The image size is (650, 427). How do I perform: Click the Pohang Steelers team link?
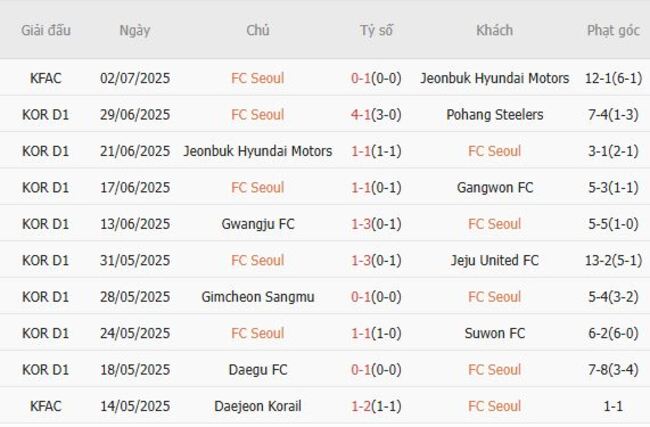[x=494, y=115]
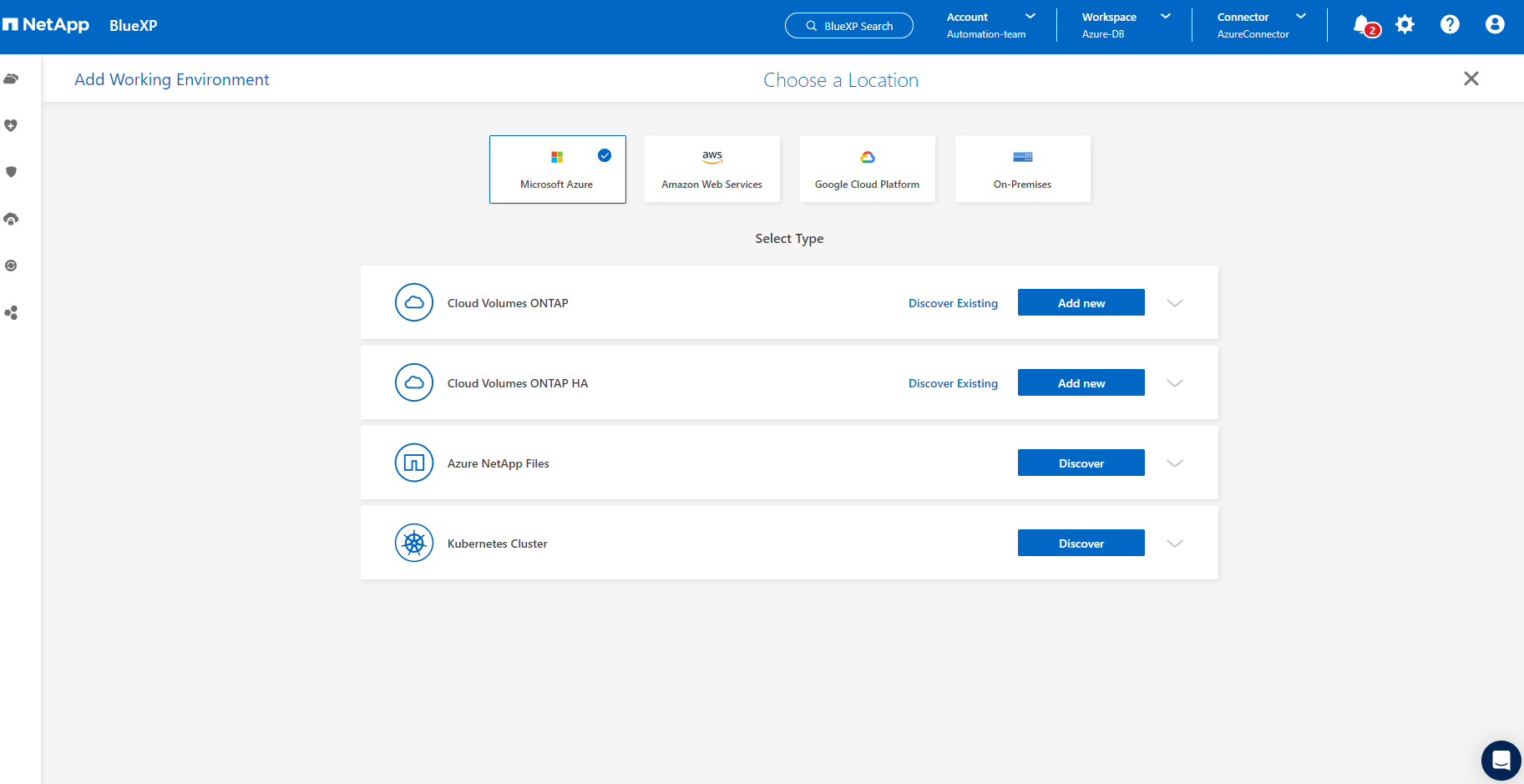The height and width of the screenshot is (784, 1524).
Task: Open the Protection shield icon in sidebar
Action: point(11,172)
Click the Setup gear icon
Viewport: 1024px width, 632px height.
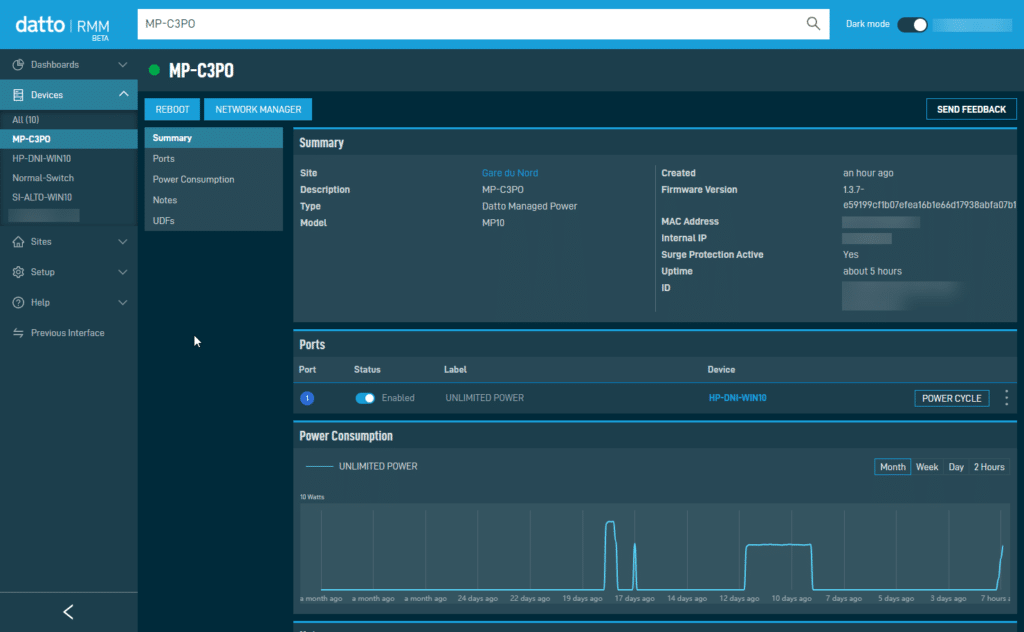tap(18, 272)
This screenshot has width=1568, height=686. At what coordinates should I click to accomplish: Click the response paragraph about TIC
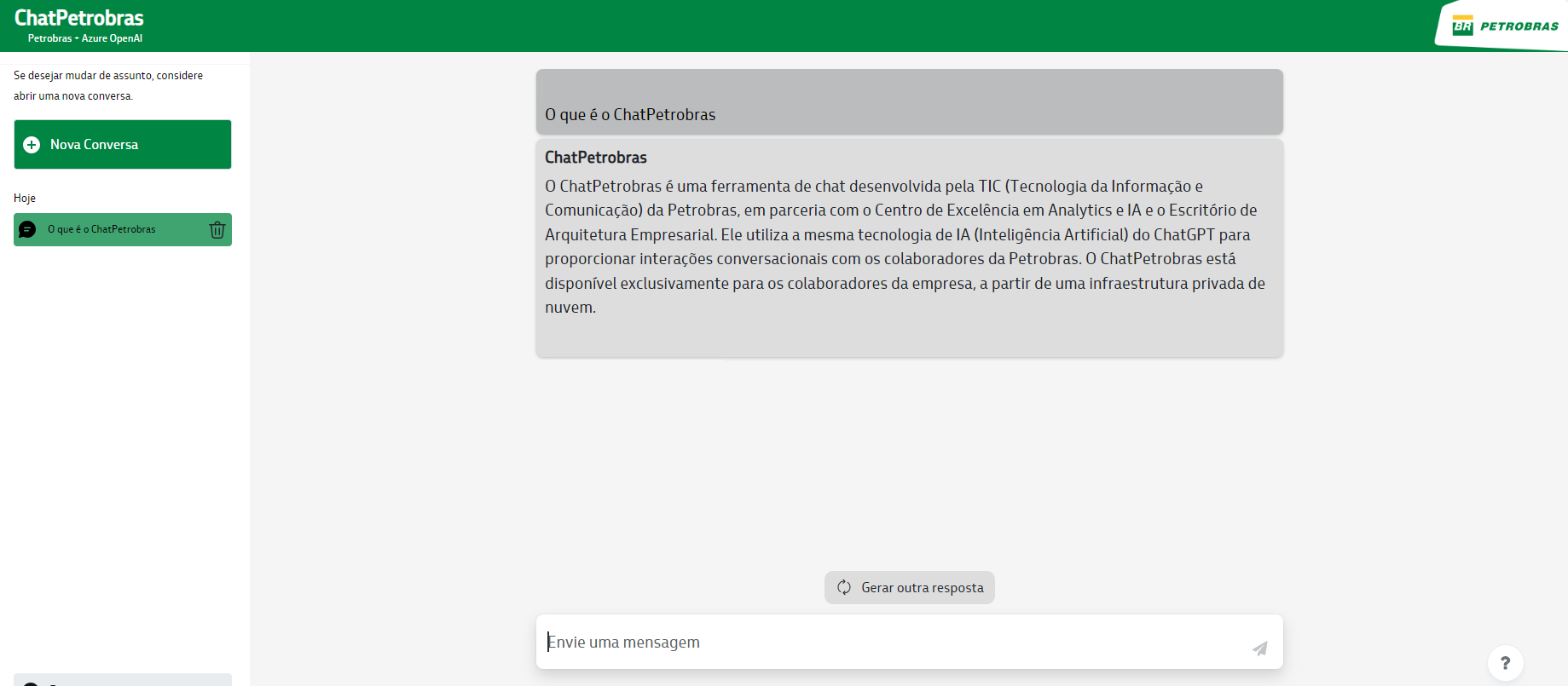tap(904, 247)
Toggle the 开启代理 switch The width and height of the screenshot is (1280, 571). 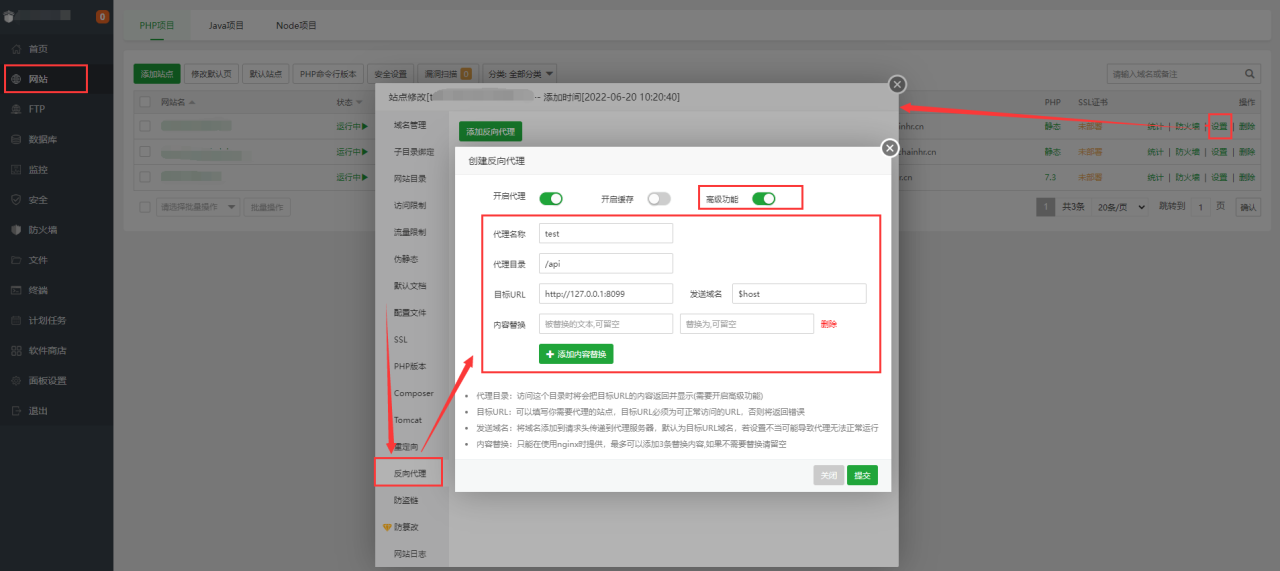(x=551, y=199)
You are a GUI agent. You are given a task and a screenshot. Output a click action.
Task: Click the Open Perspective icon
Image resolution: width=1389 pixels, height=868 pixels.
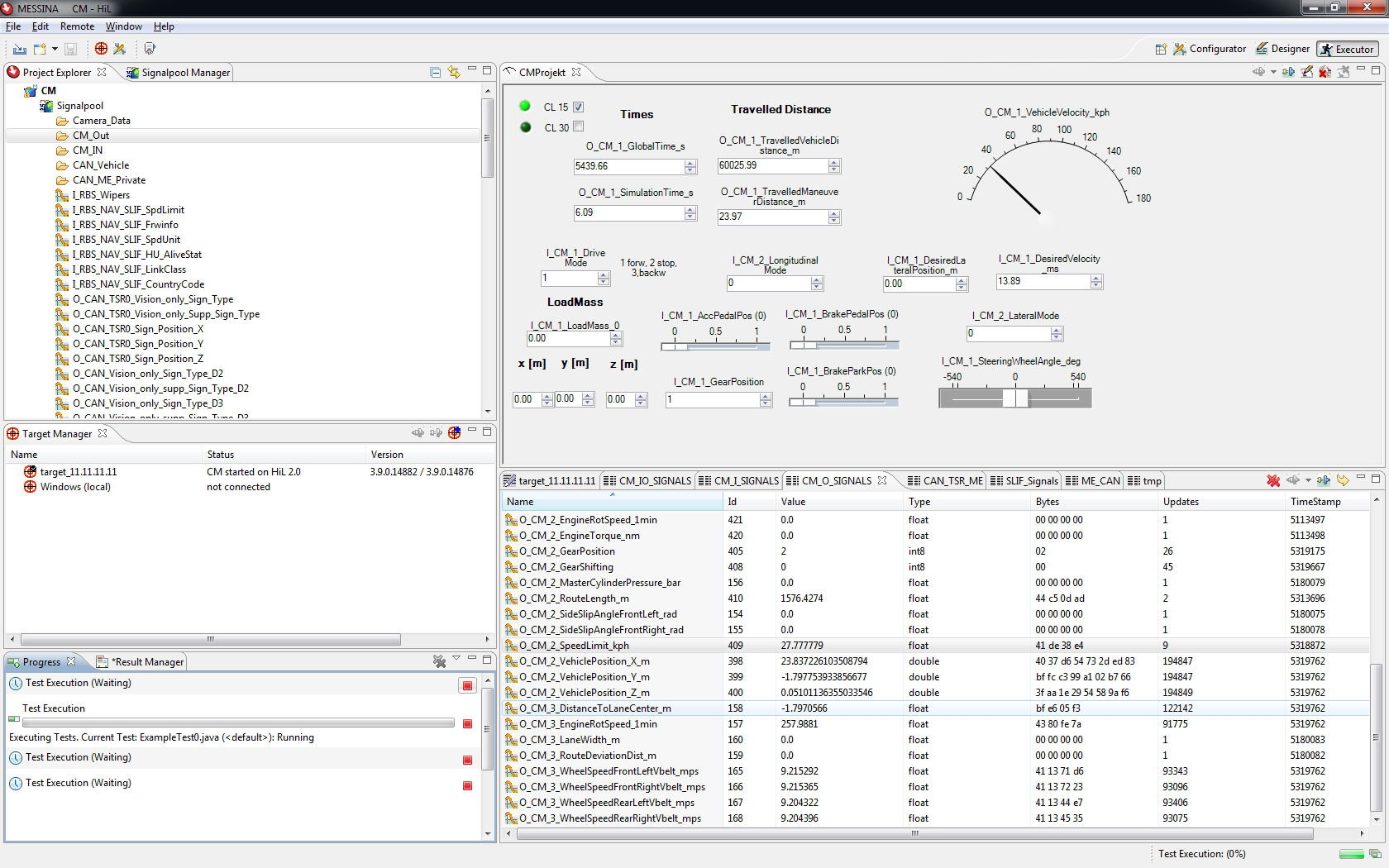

....................

Work to be completed. All lines from the one containing "You are a GUI" through the end of the data are to be restated exactly, with nothing else and without the pictures.

Task solution.
You are a GUI agent. You are given a task and a screenshot. Output a click action.
Task: Click the Open Perspective icon
Image resolution: width=1389 pixels, height=868 pixels.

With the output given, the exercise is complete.